→ **PROBLEM**: Below are lines of data, and only some are wanted. Please repeat exactly those from the line that has "Where should I click to: Collapse" through the line that has "Given: Remove layer".

→ **EXERCISE MATERIALS**:
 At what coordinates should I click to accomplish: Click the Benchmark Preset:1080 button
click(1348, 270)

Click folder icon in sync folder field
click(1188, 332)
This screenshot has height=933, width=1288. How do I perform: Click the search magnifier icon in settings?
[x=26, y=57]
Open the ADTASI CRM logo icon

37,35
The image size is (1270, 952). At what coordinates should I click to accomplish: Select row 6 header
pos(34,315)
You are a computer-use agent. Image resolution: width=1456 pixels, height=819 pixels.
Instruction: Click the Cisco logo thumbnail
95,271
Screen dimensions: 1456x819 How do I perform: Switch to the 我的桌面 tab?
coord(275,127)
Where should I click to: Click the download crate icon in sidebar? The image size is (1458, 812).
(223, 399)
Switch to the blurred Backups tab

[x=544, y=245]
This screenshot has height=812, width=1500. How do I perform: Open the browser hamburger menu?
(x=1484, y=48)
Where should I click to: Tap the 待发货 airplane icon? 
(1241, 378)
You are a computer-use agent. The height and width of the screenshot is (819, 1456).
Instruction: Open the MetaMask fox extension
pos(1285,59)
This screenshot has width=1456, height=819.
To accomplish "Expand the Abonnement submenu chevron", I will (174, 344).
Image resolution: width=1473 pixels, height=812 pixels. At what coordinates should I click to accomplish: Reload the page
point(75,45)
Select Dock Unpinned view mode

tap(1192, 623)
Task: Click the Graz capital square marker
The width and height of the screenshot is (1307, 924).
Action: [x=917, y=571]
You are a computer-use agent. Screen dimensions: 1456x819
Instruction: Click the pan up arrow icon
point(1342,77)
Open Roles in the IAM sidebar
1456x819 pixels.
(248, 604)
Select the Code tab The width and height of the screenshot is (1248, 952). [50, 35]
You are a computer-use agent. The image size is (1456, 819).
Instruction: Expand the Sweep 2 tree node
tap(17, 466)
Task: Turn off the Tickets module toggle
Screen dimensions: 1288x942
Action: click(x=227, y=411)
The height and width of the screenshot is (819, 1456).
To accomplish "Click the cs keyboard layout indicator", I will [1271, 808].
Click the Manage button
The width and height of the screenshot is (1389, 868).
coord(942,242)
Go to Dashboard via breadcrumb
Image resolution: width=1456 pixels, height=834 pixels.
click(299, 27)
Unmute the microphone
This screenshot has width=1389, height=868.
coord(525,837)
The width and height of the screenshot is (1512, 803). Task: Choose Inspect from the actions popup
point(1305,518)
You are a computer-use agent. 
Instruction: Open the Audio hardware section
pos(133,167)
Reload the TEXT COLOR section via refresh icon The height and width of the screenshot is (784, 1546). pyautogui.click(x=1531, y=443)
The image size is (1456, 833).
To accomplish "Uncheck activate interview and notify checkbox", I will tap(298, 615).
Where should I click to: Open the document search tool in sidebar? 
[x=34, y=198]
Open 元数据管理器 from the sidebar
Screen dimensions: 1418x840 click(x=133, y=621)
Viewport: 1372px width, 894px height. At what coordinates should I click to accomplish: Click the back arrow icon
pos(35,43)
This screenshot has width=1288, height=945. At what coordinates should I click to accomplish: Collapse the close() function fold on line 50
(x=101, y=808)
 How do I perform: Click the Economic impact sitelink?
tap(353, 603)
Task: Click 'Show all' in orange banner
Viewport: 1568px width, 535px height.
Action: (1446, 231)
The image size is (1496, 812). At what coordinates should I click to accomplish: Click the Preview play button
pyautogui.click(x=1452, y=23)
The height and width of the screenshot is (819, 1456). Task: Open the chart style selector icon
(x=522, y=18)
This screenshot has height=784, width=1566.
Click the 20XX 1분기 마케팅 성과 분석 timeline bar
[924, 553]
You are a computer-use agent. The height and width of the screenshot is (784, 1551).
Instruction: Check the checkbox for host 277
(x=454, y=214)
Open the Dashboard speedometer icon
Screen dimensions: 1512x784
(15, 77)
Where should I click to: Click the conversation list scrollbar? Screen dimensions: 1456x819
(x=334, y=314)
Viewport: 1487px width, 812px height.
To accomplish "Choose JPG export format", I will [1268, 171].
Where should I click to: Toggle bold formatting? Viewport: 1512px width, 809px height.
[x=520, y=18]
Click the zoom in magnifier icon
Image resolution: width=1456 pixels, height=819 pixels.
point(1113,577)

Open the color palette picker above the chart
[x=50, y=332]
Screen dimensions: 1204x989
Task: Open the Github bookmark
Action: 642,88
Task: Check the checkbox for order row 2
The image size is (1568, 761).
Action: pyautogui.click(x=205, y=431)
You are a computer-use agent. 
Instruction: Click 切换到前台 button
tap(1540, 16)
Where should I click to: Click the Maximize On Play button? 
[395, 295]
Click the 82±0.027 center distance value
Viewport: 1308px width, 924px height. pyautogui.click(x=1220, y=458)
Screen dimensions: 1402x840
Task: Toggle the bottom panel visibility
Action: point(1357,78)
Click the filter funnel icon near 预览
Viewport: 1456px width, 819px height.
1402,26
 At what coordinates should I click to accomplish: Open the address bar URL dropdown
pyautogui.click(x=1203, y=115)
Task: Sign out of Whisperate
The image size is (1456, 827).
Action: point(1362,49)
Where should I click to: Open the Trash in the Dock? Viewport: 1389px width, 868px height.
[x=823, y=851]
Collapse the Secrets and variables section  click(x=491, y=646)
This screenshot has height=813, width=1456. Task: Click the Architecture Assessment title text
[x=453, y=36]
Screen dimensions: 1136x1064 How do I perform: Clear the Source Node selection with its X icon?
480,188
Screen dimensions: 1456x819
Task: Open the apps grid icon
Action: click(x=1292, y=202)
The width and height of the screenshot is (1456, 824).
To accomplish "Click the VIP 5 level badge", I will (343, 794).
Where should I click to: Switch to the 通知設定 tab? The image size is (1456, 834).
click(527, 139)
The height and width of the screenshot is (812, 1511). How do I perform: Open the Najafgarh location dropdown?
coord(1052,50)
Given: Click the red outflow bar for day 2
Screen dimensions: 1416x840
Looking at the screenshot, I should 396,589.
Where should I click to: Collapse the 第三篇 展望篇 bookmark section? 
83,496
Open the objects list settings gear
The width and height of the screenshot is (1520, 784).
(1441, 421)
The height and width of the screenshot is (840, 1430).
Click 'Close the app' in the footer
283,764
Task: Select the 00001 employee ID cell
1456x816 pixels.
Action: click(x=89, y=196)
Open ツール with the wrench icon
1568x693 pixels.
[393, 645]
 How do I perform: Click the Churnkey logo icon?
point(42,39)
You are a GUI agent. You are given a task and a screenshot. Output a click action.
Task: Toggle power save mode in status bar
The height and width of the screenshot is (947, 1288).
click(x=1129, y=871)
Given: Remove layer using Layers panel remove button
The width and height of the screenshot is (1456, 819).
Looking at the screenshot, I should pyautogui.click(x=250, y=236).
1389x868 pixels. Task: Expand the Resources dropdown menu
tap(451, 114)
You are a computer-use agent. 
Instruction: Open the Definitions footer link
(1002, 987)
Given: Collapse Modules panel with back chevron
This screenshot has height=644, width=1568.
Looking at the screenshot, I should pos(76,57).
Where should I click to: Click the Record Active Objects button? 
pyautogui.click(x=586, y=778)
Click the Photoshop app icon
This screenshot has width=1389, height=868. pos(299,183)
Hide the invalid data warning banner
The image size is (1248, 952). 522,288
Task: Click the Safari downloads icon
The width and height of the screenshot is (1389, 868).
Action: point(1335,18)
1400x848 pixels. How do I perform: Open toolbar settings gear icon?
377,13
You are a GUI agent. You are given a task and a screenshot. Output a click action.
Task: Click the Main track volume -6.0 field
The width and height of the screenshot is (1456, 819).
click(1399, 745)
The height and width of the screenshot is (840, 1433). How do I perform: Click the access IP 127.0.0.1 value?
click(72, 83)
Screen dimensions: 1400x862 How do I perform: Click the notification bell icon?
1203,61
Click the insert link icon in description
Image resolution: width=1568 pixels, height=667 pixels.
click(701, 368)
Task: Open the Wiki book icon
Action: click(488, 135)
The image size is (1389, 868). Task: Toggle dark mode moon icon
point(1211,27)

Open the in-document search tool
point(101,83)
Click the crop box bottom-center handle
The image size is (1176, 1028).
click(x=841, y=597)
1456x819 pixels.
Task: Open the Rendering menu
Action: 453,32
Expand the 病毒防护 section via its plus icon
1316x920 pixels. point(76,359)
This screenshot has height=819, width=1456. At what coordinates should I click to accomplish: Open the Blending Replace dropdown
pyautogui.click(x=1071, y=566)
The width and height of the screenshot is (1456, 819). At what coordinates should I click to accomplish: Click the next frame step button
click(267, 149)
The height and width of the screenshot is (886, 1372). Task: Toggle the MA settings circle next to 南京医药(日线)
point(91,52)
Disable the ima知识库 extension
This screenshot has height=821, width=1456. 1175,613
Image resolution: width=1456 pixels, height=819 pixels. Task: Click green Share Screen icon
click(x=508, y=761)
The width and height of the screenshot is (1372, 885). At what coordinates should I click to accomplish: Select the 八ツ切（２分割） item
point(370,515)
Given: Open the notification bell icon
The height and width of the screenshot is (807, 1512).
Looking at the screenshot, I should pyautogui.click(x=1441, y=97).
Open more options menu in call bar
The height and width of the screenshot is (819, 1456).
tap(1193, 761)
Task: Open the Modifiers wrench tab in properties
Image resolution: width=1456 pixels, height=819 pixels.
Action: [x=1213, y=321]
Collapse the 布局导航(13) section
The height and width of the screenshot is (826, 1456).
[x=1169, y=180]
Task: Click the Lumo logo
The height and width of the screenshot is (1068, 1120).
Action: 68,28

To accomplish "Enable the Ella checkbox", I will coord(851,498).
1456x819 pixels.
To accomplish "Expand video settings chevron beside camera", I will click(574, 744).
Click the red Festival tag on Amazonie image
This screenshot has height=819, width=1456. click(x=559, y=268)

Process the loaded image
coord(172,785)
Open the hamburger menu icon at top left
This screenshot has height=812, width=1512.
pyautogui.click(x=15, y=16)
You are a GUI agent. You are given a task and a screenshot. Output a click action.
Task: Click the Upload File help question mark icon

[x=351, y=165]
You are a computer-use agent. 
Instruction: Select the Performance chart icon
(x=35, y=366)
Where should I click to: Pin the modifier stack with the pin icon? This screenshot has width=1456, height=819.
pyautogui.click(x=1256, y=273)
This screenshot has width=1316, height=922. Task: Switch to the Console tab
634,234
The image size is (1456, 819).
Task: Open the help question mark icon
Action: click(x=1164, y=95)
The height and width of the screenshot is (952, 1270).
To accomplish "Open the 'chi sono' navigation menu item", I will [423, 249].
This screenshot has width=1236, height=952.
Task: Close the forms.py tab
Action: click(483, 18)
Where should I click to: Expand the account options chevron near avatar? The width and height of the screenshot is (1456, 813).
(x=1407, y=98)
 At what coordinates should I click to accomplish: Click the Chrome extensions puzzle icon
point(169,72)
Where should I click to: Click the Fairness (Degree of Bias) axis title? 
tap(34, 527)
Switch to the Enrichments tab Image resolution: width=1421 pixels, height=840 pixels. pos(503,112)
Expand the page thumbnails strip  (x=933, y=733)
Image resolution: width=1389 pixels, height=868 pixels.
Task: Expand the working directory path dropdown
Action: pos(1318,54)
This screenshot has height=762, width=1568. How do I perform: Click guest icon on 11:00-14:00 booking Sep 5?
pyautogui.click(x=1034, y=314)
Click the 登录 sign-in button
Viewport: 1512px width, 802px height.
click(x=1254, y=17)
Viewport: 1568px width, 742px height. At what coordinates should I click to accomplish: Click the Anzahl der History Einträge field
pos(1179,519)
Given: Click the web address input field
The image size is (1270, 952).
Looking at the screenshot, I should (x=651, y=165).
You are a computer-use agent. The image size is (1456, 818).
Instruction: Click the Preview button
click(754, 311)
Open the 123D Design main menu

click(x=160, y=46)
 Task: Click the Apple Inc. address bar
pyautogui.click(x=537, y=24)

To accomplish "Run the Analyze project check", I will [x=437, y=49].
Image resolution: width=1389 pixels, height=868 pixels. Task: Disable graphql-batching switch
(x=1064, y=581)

→ **RESPONSE**:
Where should I click to: Collapse the 第三篇 展望篇 bookmark section? 
83,496
Open the objects list settings gear
The width and height of the screenshot is (1520, 784).
(1441, 421)
The height and width of the screenshot is (840, 1430).
Click 'Close the app' in the footer
283,764
Task: Select the 00001 employee ID cell
1456x816 pixels.
Action: click(x=89, y=196)
Open ツール with the wrench icon
1568x693 pixels.
[393, 645]
 How do I perform: Click the Churnkey logo icon?
point(42,39)
You are a GUI agent. You are given a task and a screenshot. Output a click action.
Task: Toggle power save mode in status bar
The height and width of the screenshot is (947, 1288).
click(x=1129, y=871)
Given: Remove layer using Layers panel remove button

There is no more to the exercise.